Since the beginning of May 2020, B’Tselem has documented five incidents in which soldiers lay in wait for Palestinians trying to enter Israel for work through gaps in the Security Barrier near Far’on, a village south of Tulkarm.

In four cases, the soldiers shot the workers and injured five of them. In the other case, the soldiers beat a 15-year-old until his arm broke and he suffered abdominal hemorrhaging.

In most of the cases, the soldiers then treated the wounded and an Israeli ambulance took them to the nearby al-Kafriyat checkpoint, where soldiers took photographs of them and of their ID cards.

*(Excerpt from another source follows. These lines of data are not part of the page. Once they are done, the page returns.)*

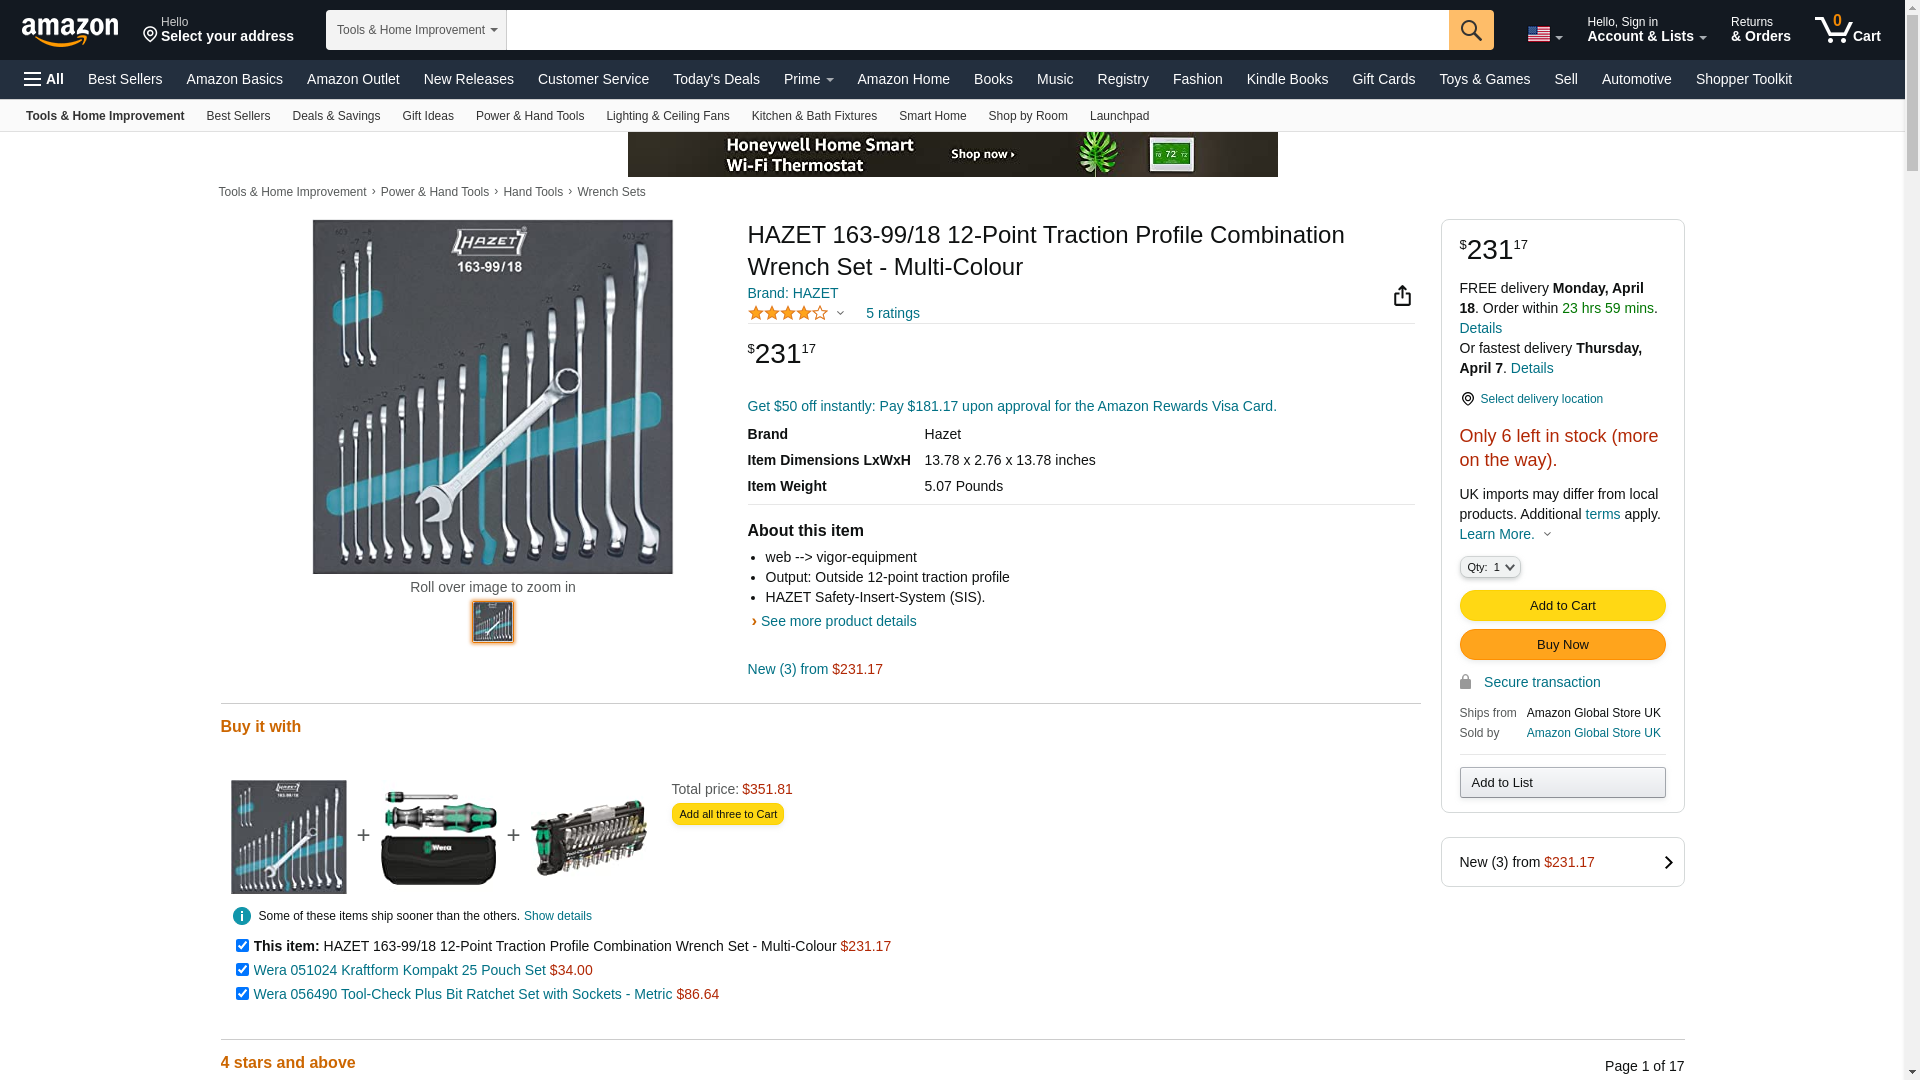This screenshot has height=1080, width=1920.
Task: Click inside the search input field
Action: 977,30
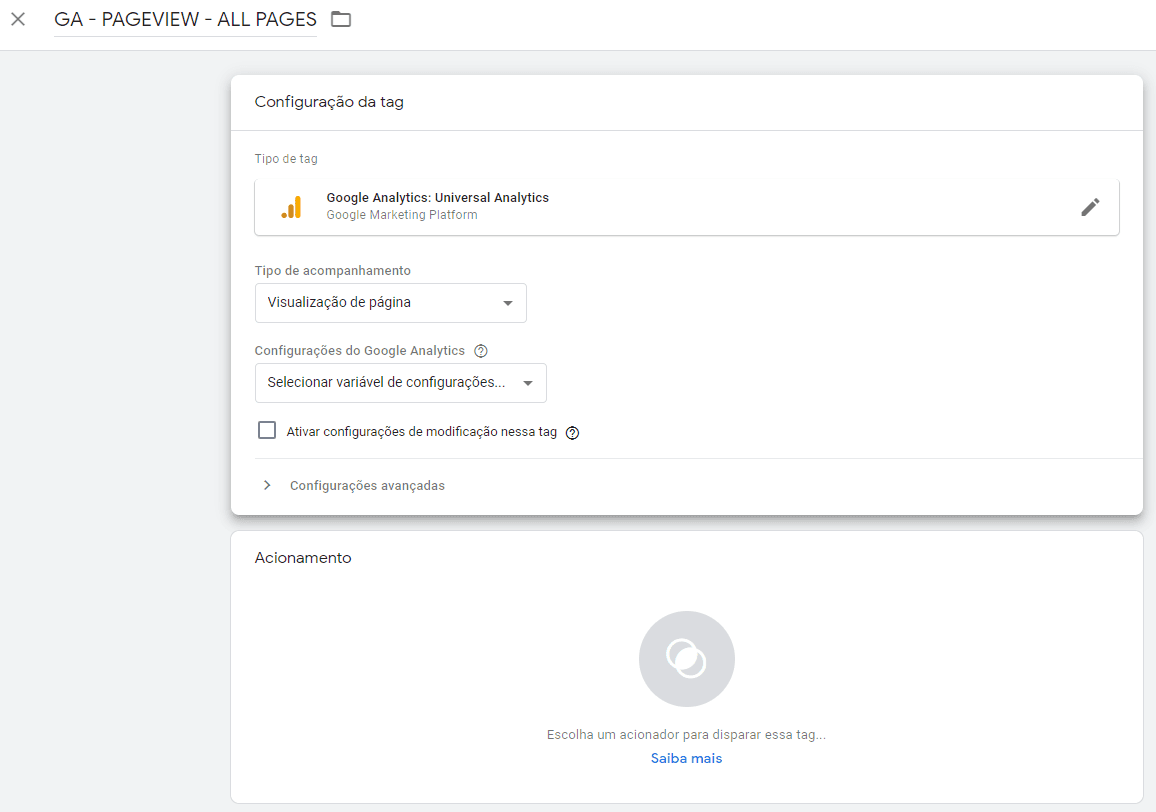Open help for Configurações do Google Analytics

(481, 350)
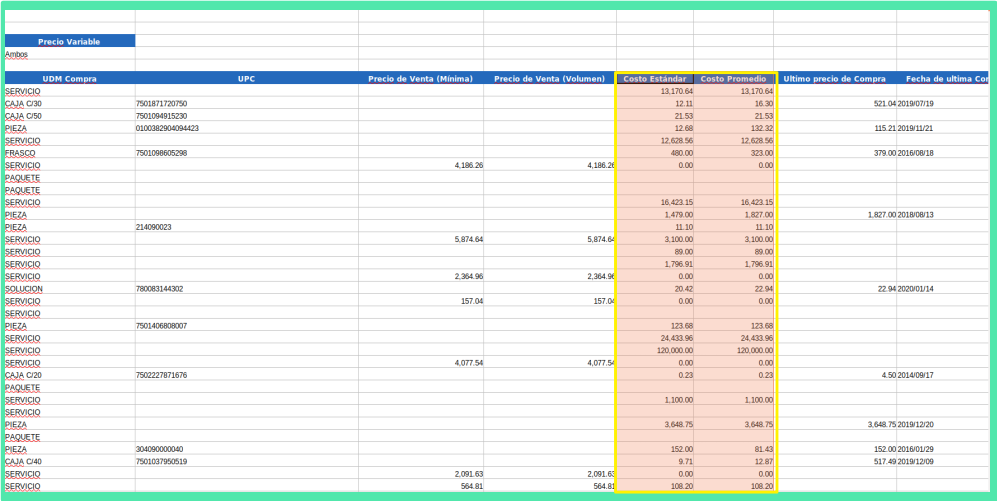This screenshot has height=501, width=997.
Task: Select the 'Precio Variable' header cell
Action: (69, 41)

They were then transferred to a Red Crescent ambulance, which took them to hospital in Tulkarm.

Thousands of Palestinian laborers enter Israel every day without permits, as they have no other choice.

For many, obtaining a permit requires overcoming a series of insurmountable obstacles that Israel has instated as a matter of policy while also preventing the development of an independent Palestinian economy.

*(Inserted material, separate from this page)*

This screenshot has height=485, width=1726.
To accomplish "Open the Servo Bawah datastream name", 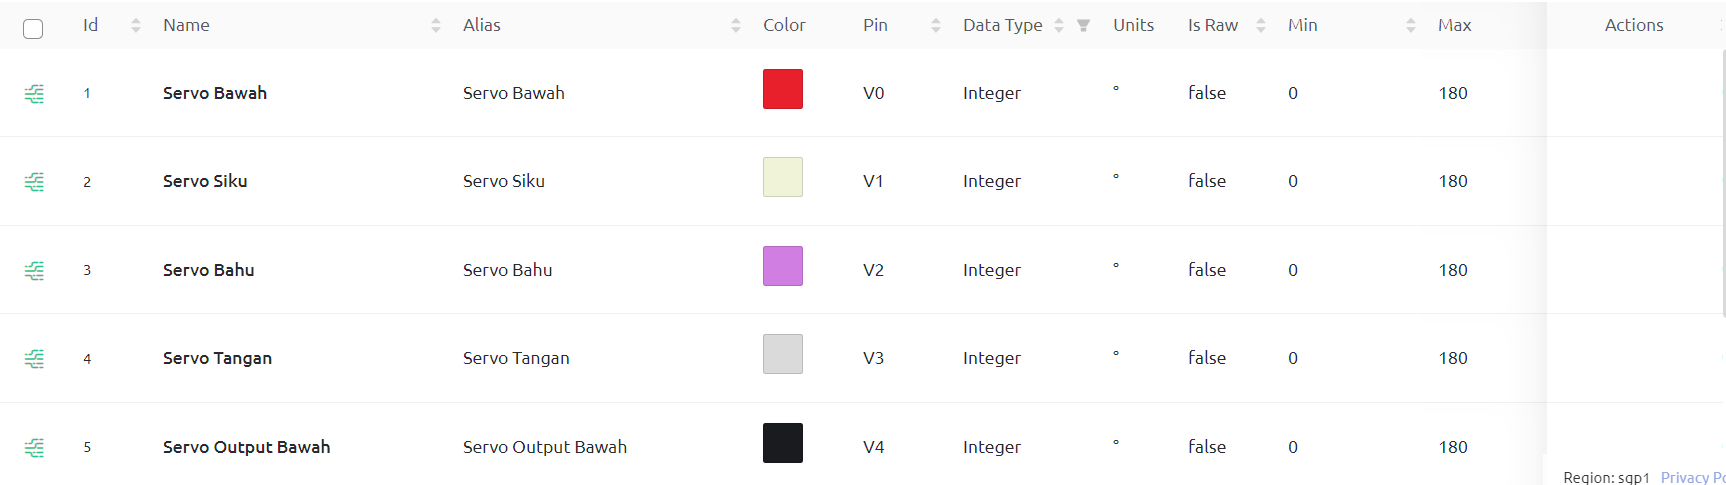I will tap(215, 93).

Since the coronavirus broke out, Israel has imposed additional restrictions on laborers wishing to enter Israel, such as reducing the number of permits issued and requiring workers who enter to stay in Israel for lengthy periods without going home.

The state is well aware of this reality and benefits from the cheap, disempowered workforce.

Shooting Palestinians who try to cross the barrier is not a new practice, nor is it unique to the area of Far’on, as B’Tselem’s documentation shows. In the last three months of 2019 alone, in the same district, soldiers shot at the legs of at least 17 Palestinians trying to enter Israel through gaps in the barrier, and fired a rubber-coated metal bullet at the legs of another.

There is no way to justify beating a minor or shooting at the legs of laborers who are not endangering a soul. The soldiers who did this were lying in wait, knowing full well where Palestinians would try to cross the barrier, awaiting the moment they could injure them.

An important point is that this practice is not the choice of a single soldier, but part of a well-oiled policy. That is why no one will be held accountable for this latest series of incidents, either – for opening fire on the ground or for leading the policy that allowed it.